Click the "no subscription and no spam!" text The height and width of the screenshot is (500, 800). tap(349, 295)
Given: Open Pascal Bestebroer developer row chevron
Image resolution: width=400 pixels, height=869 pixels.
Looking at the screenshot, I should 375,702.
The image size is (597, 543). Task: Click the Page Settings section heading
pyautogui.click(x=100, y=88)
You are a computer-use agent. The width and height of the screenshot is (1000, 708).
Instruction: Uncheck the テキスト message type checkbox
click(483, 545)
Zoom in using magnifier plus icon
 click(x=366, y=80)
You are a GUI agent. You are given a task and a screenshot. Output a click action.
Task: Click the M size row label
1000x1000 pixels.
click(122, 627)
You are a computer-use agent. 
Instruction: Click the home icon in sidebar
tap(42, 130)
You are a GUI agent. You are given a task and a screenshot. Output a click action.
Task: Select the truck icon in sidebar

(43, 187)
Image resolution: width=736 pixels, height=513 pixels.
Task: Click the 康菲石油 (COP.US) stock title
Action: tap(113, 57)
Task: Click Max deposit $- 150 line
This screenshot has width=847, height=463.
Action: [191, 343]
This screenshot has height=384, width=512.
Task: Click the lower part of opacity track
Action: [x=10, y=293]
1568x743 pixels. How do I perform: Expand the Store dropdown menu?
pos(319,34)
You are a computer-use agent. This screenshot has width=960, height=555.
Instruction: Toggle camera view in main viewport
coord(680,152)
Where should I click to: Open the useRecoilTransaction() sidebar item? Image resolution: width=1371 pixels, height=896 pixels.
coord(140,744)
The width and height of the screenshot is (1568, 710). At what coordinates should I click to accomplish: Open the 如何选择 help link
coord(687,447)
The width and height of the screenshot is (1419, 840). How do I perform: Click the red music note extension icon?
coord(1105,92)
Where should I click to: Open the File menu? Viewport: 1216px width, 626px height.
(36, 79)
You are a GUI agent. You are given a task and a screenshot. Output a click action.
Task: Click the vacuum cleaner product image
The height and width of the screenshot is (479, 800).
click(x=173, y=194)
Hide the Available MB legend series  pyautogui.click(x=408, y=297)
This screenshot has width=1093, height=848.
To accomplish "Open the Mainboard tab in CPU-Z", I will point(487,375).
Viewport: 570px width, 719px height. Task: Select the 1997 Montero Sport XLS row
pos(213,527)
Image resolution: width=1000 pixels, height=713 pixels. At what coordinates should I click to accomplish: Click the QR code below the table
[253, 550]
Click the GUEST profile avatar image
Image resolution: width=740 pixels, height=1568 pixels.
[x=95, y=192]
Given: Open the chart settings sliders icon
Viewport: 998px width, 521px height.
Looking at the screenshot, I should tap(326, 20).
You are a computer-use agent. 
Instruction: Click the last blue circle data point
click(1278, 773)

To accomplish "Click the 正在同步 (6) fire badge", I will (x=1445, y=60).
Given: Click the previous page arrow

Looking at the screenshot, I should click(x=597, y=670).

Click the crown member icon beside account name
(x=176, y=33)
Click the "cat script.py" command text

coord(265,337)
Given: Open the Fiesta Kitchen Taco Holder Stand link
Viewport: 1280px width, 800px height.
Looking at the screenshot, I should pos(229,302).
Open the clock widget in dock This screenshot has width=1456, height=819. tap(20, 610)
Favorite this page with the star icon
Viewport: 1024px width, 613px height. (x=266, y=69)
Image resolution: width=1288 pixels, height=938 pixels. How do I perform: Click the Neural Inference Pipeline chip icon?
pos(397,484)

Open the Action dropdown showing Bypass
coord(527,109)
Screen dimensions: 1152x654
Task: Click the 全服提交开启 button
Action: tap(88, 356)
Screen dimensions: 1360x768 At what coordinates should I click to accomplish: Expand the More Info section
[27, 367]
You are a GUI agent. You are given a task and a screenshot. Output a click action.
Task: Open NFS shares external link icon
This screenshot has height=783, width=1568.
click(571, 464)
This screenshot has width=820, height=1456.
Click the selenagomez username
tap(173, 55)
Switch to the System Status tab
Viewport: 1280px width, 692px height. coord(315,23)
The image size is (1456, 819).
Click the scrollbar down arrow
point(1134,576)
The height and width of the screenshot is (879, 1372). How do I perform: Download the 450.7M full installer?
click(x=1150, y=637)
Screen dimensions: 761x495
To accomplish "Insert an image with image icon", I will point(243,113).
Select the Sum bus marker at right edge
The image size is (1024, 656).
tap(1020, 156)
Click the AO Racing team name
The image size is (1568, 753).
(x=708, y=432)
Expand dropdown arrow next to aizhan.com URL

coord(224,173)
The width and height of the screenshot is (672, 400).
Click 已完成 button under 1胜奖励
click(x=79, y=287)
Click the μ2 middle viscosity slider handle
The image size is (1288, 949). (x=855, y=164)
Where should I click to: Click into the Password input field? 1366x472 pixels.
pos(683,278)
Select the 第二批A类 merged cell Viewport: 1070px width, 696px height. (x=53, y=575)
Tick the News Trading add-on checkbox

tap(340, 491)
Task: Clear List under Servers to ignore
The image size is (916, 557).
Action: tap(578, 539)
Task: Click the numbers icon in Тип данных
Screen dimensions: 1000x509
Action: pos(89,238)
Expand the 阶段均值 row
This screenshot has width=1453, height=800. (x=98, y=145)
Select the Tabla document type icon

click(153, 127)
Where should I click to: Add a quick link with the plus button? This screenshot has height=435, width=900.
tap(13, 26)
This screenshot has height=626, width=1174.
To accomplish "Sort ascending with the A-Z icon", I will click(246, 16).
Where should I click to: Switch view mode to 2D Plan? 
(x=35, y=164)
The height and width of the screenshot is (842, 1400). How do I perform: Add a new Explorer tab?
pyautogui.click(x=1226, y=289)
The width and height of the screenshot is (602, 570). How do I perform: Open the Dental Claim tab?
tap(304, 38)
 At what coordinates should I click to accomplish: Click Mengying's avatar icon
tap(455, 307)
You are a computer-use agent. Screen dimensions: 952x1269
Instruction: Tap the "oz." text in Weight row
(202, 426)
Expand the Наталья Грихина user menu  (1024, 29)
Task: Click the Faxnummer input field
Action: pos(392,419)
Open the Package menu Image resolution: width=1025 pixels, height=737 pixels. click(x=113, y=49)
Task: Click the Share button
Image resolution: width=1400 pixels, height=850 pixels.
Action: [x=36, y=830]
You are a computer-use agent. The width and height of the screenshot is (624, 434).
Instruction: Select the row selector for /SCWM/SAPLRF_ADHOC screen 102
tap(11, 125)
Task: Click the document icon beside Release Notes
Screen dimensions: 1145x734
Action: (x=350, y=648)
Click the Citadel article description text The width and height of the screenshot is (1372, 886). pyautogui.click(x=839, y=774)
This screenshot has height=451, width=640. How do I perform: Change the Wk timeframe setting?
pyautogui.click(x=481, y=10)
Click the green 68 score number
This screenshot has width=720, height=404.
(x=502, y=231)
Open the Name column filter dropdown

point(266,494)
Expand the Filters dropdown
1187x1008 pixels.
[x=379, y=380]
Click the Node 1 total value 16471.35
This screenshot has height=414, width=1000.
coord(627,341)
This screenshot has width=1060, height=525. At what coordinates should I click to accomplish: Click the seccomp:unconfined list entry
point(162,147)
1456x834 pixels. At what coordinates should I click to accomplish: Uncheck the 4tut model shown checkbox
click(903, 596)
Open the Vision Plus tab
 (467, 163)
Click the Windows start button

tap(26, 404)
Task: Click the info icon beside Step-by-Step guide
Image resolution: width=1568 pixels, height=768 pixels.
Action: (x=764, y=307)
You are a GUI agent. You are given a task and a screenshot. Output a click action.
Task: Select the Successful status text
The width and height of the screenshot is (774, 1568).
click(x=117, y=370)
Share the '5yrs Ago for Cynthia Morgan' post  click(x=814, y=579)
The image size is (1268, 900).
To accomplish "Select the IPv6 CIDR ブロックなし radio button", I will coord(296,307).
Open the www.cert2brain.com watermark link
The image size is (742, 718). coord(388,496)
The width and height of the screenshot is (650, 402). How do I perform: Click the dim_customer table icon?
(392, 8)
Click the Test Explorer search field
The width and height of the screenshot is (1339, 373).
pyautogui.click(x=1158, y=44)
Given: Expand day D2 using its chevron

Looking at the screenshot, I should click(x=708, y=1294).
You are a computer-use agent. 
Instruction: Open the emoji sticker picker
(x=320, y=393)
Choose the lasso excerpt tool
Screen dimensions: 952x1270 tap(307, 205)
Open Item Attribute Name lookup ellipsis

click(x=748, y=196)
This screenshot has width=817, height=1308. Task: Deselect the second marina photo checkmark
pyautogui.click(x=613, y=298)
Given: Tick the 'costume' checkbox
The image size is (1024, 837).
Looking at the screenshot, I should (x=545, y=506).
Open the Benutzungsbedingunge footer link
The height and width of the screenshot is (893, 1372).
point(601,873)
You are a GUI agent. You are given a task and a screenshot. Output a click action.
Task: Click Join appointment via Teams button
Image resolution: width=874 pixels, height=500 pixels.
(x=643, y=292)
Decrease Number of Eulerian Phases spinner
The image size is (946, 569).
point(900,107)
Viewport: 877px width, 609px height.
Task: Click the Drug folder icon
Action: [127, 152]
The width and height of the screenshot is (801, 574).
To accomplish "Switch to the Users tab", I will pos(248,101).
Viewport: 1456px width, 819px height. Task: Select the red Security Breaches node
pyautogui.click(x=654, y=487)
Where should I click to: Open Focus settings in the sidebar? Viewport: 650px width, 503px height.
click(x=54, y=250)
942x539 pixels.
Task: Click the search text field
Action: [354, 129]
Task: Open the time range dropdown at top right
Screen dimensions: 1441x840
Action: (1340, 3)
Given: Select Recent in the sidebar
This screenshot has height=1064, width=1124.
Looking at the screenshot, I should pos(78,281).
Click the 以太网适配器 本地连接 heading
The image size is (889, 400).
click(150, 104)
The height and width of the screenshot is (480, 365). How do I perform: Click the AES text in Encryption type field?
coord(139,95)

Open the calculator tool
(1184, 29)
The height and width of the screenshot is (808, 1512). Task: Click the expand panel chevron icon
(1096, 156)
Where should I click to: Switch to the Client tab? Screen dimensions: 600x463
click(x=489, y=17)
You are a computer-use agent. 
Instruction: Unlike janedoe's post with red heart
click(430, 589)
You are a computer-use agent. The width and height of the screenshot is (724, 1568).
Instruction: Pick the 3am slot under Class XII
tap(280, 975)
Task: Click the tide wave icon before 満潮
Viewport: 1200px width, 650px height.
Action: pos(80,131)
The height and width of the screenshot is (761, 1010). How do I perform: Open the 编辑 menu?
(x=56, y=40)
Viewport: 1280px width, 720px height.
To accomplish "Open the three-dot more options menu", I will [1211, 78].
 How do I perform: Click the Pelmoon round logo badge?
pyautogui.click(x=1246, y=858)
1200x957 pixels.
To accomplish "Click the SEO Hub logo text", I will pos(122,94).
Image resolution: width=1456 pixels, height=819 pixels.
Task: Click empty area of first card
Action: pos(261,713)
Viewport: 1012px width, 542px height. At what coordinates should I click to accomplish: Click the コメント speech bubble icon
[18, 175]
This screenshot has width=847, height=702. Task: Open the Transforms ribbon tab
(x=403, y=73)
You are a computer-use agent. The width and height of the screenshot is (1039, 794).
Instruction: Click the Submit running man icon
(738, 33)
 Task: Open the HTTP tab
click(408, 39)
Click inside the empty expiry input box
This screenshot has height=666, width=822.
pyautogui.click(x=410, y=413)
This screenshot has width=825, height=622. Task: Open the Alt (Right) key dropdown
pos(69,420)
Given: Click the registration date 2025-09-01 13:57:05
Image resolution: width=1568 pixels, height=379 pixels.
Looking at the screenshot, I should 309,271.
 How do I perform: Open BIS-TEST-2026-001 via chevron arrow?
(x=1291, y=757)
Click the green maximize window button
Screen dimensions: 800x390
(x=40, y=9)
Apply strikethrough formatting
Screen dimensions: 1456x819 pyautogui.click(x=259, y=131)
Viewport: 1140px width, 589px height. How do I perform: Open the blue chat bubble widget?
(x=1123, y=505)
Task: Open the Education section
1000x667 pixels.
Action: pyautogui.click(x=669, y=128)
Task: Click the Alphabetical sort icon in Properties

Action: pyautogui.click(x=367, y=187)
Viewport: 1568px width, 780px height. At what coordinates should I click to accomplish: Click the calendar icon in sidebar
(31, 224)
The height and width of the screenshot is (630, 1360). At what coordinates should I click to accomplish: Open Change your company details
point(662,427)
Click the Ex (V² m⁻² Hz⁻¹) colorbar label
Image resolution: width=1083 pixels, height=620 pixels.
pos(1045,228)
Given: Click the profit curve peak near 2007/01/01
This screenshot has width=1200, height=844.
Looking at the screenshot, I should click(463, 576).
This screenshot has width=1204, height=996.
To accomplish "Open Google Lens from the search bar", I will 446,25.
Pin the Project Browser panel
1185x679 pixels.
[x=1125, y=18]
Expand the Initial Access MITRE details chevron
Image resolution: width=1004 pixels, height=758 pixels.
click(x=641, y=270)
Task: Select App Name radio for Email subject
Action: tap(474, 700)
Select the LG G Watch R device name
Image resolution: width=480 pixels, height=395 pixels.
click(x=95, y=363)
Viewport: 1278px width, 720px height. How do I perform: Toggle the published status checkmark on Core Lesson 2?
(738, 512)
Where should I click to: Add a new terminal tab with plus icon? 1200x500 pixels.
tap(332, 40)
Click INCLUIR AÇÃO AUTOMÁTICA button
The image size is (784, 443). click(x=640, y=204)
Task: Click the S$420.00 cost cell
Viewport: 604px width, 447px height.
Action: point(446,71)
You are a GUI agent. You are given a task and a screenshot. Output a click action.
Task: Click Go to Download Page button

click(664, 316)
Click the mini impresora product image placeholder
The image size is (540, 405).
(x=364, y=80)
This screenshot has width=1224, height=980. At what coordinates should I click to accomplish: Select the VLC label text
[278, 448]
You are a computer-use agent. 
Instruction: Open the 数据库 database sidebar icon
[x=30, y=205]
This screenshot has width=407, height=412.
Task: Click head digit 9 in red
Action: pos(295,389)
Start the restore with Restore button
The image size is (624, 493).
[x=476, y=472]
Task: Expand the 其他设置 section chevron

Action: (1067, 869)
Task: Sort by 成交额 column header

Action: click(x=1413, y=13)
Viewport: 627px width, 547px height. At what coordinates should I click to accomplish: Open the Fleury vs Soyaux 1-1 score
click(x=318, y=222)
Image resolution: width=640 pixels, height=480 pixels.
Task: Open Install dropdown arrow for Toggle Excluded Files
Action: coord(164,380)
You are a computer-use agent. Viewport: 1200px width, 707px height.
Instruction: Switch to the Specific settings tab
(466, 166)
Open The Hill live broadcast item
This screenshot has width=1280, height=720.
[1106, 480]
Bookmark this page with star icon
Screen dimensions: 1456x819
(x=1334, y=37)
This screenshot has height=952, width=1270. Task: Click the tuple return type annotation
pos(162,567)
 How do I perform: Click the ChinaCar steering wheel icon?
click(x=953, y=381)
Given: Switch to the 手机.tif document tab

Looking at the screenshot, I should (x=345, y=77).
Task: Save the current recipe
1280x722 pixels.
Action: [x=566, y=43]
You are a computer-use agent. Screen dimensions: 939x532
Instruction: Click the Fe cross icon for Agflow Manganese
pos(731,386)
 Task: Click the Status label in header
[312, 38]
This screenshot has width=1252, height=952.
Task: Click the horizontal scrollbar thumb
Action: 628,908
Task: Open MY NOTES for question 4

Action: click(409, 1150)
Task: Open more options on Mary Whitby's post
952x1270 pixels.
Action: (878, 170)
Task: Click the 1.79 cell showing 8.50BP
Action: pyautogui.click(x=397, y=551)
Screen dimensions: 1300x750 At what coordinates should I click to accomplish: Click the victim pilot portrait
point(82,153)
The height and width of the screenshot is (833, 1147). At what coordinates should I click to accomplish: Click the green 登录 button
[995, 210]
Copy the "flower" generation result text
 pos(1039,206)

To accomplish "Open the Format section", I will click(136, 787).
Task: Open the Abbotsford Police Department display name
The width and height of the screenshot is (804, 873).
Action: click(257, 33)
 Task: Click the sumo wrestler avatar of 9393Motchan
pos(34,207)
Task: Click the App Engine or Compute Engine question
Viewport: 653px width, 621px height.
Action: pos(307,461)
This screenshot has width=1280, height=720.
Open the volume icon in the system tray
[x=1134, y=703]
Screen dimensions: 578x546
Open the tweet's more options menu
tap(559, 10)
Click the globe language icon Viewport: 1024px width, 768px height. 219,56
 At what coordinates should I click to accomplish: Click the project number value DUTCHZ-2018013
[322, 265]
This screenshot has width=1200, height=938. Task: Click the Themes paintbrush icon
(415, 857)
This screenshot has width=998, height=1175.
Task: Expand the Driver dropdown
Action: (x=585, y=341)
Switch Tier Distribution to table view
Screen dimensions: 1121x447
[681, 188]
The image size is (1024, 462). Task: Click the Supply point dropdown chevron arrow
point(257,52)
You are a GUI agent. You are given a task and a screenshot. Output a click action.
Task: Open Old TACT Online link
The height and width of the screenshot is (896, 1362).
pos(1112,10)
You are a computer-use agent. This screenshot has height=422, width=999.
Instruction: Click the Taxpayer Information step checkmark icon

- [Task statement]:
Retype the lines from the one containing "This screenshot has width=817, height=1308." up to and including the one containing "point(601,873)", without changing anything.

- [Complete output]:
This screenshot has width=817, height=1308. Task: Deselect the second marina photo checkmark
pyautogui.click(x=613, y=298)
Given: Tick the 'costume' checkbox
The image size is (1024, 837).
Looking at the screenshot, I should (x=545, y=506).
Open the Benutzungsbedingunge footer link
The height and width of the screenshot is (893, 1372).
point(601,873)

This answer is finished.